USDA extends deadline for public comments on new animal ID ruleWASHINGTON - The U.S. Department of Agriculture on Friday announced that it was extending the deadline for public comments on its proposed rule for mandatory animal traceability, following a request by forty-nine organizations for a deadline extension.
WASHINGTON - The U.S. Department of Agriculture on Friday announced that it was extending the deadline for public comments on its proposed rule for mandatory animal traceability, following a request by forty-nine organizations for a deadline extension.
The organizations had sent a letter to Secretary of Agriculture Vilsack requesting an extension to allow sufficient time for the people who will be affected to analyze the rule and submit comments.
“We have significant concerns about the substance of the rule, and we appreciate the USDA providing more time for public comment,” stated Judith McGeary, Executive Director of the Farm and Ranch Freedom Alliance and vice-chair of the USDA Secretary’s Advisory Committee on Animal Health. “Our farmers are already struggling with the poor economy and terrible weather conditions in many parts of the country, and they needed additional time to be provide comment to the agency about the impact this proposed rule will have.”
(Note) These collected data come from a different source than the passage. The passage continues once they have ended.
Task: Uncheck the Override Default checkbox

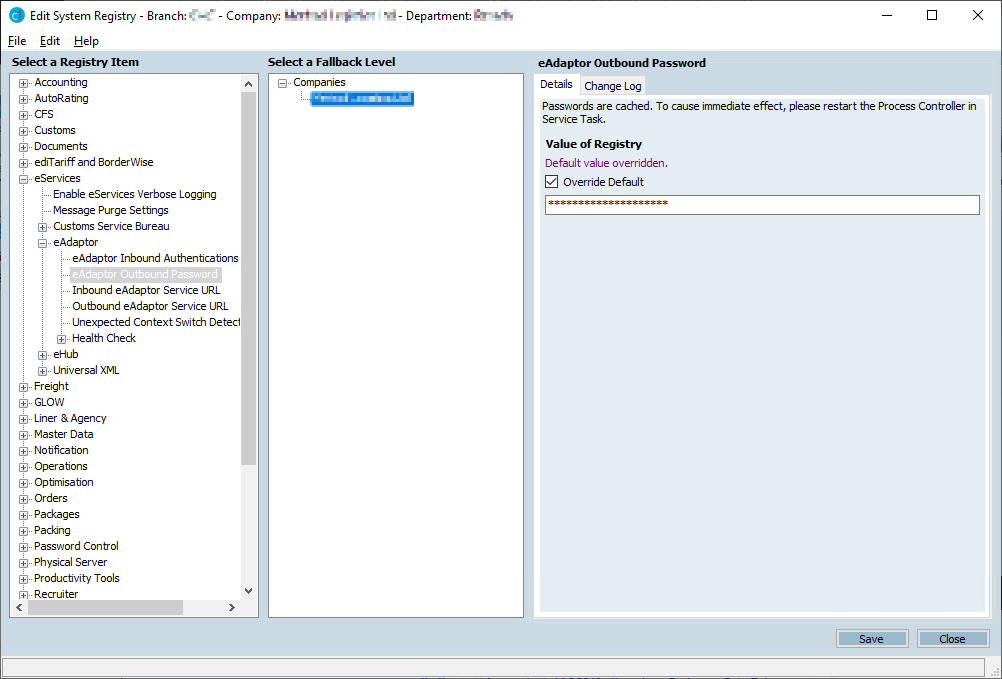Action: (551, 182)
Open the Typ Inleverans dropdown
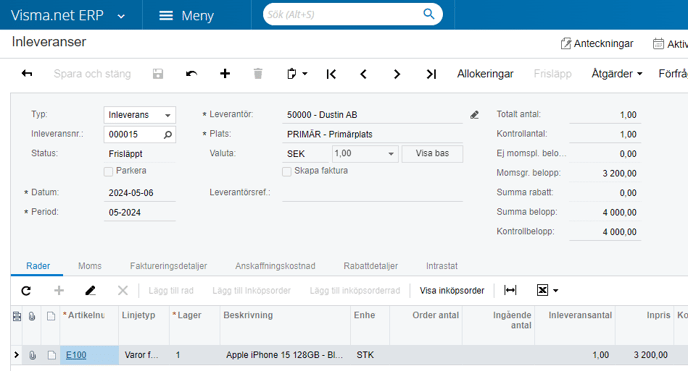Viewport: 688px width, 371px height. (140, 115)
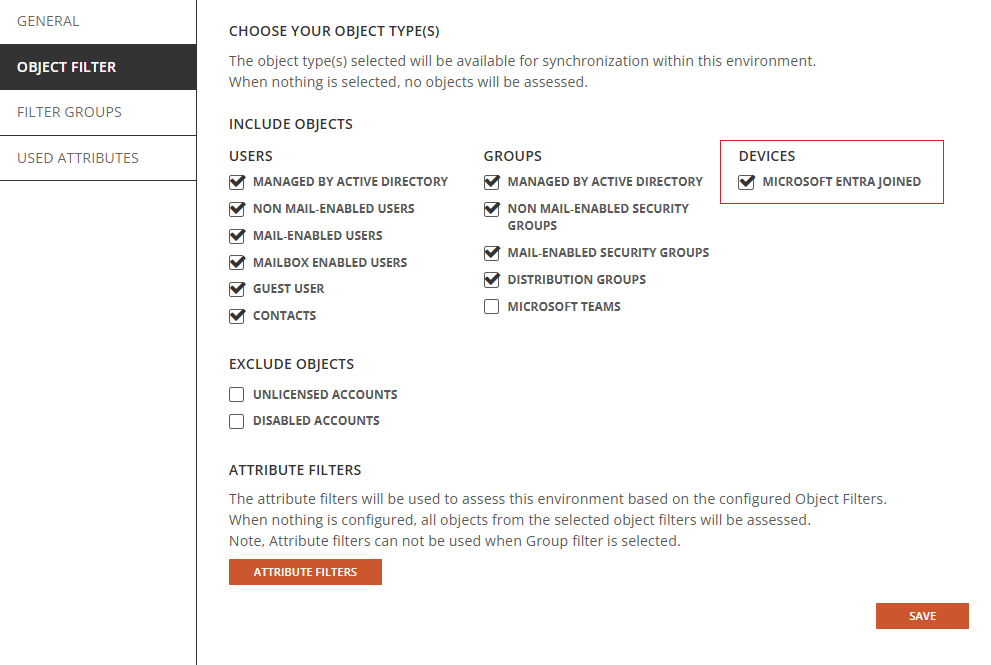Uncheck the Contacts checkbox
Viewport: 991px width, 665px height.
tap(237, 316)
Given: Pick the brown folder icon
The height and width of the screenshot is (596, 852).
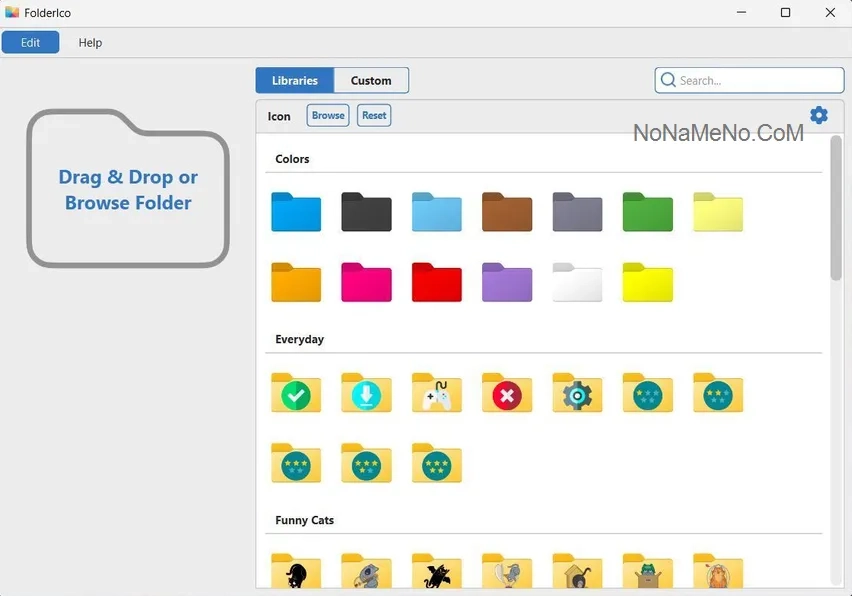Looking at the screenshot, I should [x=507, y=212].
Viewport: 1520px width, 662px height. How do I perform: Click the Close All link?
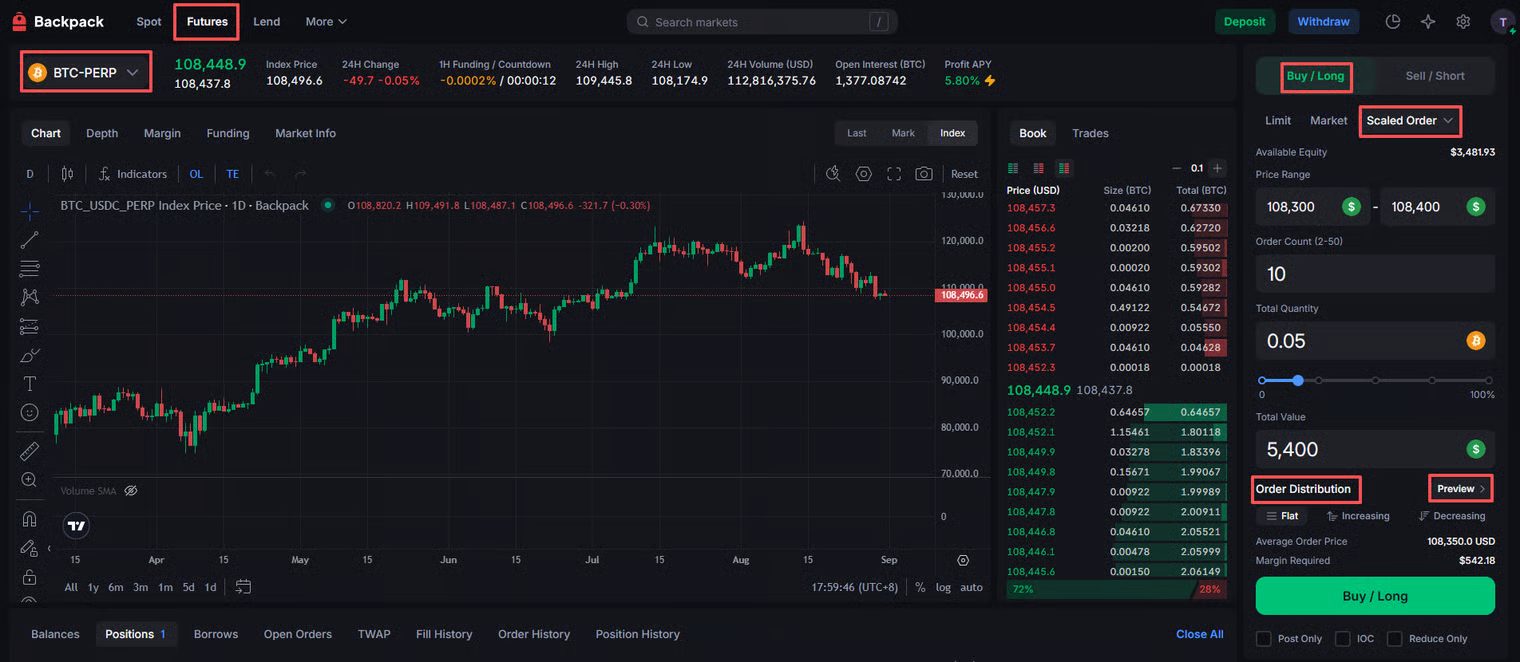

While the USDA already has traceability requirements as part of existing animal disease control programs, the proposed rule goes much further to require animal tracking even absent clear and documented disease threats. The proposed rule has raised significant concerns among family farm and ranch advocates, who accuse the agency of pushing a program to benefit corporate agribusiness interests rather than animal health.
“The USDA keeps saying that this is an animal health program, but it has failed to provide valid animal health reasons for it,” argued Bill Bullard, CEO of R-CALF USA. “The real push for this program comes from the giant meat packing corporations who want international standards to help their export markets.” Farm advocates have suggested that meatpacking companies that wish to export meat should enhance the current voluntary programs that compensate farmers and ranchers for the extra paperwork and costs involved with complying.
The USDA draft rule greatly expands what animals must be identified, including young feeder cattle, which are processed at a young age and never enter the breeding herd.
“While any animal can become sick, there is no evidence that tracking feeder cattle will do anything to address animal disease issues in this country,” continued Ms. McGeary. “To the contrary, requiring the large numbers of feeder cattle to be tagged and accompanied by paperwork could actually harm our ability to respond to animal diseases by swamping the system with unnecessary stacks of paper.”
While expressing appreciation for the extension to the comment period, the groups continue to argue that the agency needs to reconsider the substance of the rule as well.
“For the sake of all Americans, the USDA should put the interests of family farmers ahead of the meatpacking lobby," stated Mark A. Kastel, Senior Farm Policy Analyst at The Cornucopia Institute.